Let $f : [0, 1] \to\mathbb R $ be a continuous function.
Define $g(0) = f(0)$ and $g(x) = \max\{f(y) \mid 0 ≤ y ≤ x \}$ for $0 < x ≤ 1.$
Show that $g$ is well-defined and that $g$ is monotone continuous function.
How can I prove this result ? I am having thinking about Rolle's theorem but how can show that $f(1)$ is maximum or there is any other way to prove this result. How to prove it monotone function?

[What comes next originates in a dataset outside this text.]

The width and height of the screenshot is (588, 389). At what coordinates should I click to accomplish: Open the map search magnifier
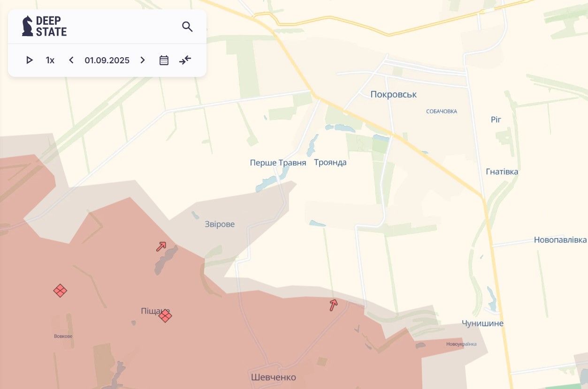(x=187, y=27)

Suppose $0\le x_1 < x_2 \le 1.$
$g(x_1) = \max\{f(y) : 0\le y\le x_1\}.$
A continuous function on a closed bounded interval has a maximum value at some point in that interval, so this function $g$ is well defined.

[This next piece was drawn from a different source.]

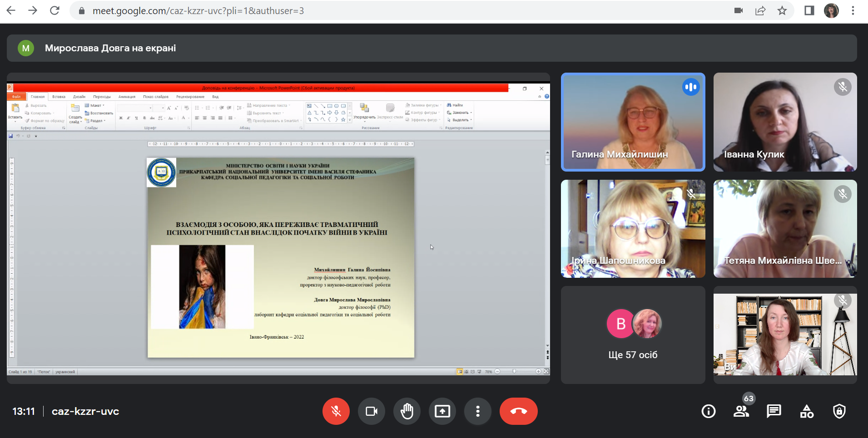Open the chat with everyone panel

tap(774, 411)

Either there exists a number $y$ for which $x_1<y\le x_2$ and $f(y)>f(x_1),$ or no such number exists. If there is such a number, then $g(x_2)>g(x_1);$ otherwise $g(x_2) = g(x_1).$
Therefore, $g$ is weakly increasing.
Now suppose $\varepsilon>0.$ Since $f$ is continuous, there exists $\delta>0$ so small that if $x_1<x\le x_1+\delta$ then $f(x_1)-\varepsilon < f(x)< f(x_1)+\varepsilon.$ Therefore $\max\{f(y) : 0 \le y \le x+\delta\} \le f(x_1)+\varepsilon.$ Thus $g(x)< f(x_1)+\varepsilon \le g(x_1)+\varepsilon.$
So $g$ is continuous.